For better or worse, United has played through the season its way and ground its way to the postseason, despite struggles with offensive fit between its star players. Instead of Melo Trimble and Shawn Long, it was Chris Goulding who became the team's reliable scoring machine. According to Spatial Jam, the guard took nearly 10 threes a game this season, and hit 39.3% of those shots - Goulding's shooting was a big reason United was one of the two postseason teams to have won its last three season games.
Credit also goes to David Barlow and Mitch McCarron, two United role players who have continued to do the little things right, that's helped Melbourne to stay afloat in their race to the postseason picture. For context, McCarron and Barlow are the most impactful two-man combo on United this season, and the team's top seven two-man combos have all featured either McCarron or Barlow - the same goes for their three-man lineups. McCarron, who also had a sterling defensive season, was nominated for Defensive Player of the Year honours, but lost the award to Cairns Taipans wing, DJ Newbill.
“I think resilience is the best word to describe us right now," United big man, Shawn Long shared. "We had a rough road to get here but we just need to let that go let it be in the past and just do what we do, I think we’ll be okay.”

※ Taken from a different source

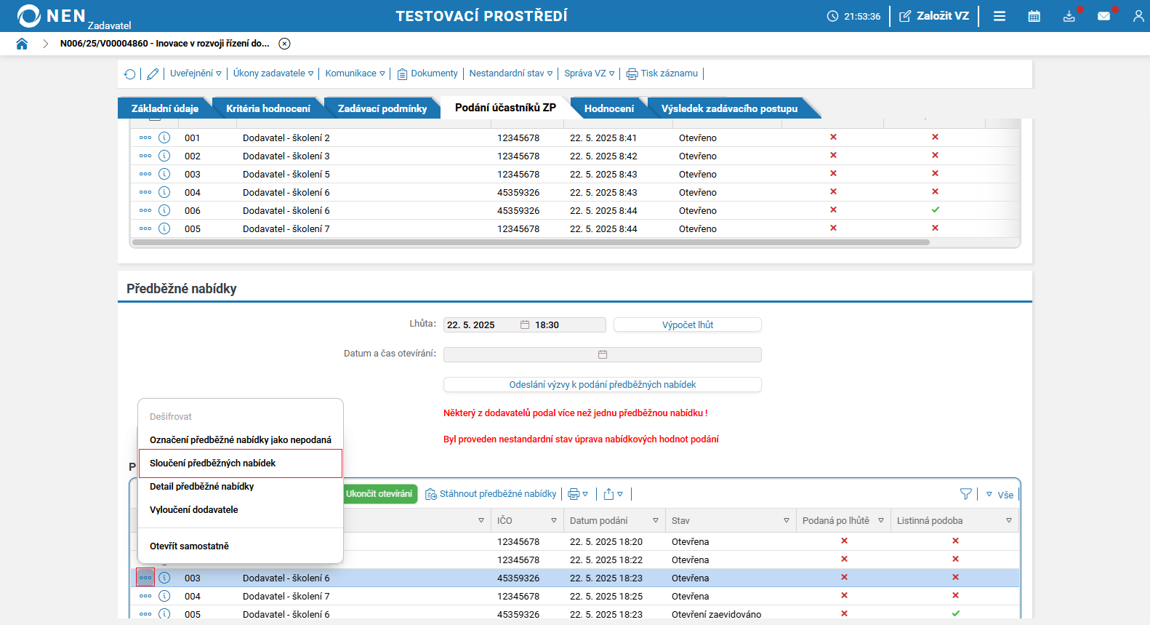Expand the Úkony zadavatele dropdown

point(273,73)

In a perfect fairytale world, the team who finishes top should win the title. This is the NBL however, where you’re only as good as your last performance. “We take it a game a time. First, we got Melbourne in the semi-finals - we’re not worried about what’s next or what could happen," Sydney guard, Casper Ware shared with Fox Sports Australia on Monday, during the NBL Finals launch event in Melbourne. "The way we got here, was just worrying about the next step, and our next step is Feb 29th against Melbourne United. I didn’t know we were making history until they actually announced it, and that’s how much fun it’s been. We’ve just been enjoying the ride, we stayed in the moment the whole season. I don't think it's going to change in the finals. We're just going to enjoy each other's company and just keep working hard.”

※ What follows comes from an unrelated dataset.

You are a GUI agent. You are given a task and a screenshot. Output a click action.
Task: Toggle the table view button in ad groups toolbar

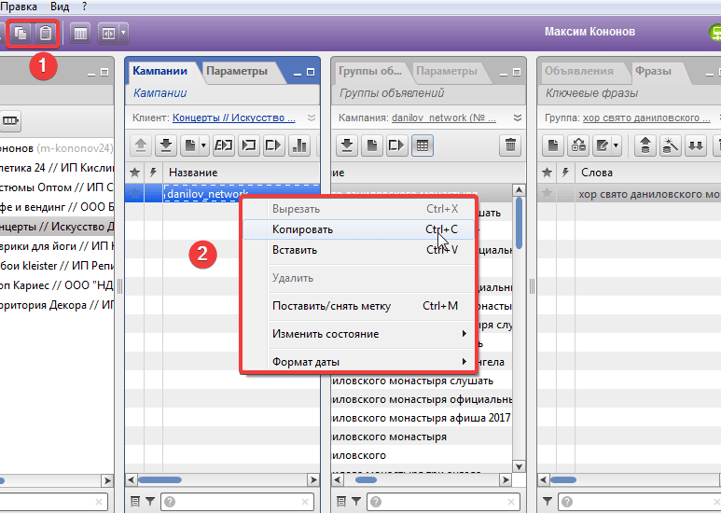(x=422, y=146)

The Kings have had an illustrious history as a franchise, but this coming appearance makes it their second finals series in the last seven seasons. Key signings that included Will Weaver as head coach --who has been integral to the team's success this season, especially for the Sydney reserves-- and high energy forward Jae'Sean Tate have strengthened Sydney’s depth and crunch time experience. Add a well-rested Bogut, who's quietly been managed all season long and is undoubtedly ready for a championship run, and there's no doubt that Sydney could really win it all this time.
Ware isn't thinking about the pressure though.
"You don't think about that, you just go out there and play," Kings point guard Casper Ware told AAP. "Just go play basketball. We've been playing it the whole season and nothing's changed. If you played the right way the whole season, finals shouldn't be any different. We're going to go out there and do the same thing we did this season and we're going to give it all we got. That's the biggest thing we got implanted in us; just go out there and play hard, everything will take care of itself."
After their hopes of back to back championships were snuffed out by Perth last year, Melbourne returns with a sizeable chip on their collective shoulder. A potential Grand Final rematch looms with Perth, assuming the Wildcats dispose of the Taipans. But first, Melbourne will have to focus on what's ahead, and fight harder than they've ever done this season, in the upcoming series against Sydney. It's a desperate battle for survival, and it starts soon.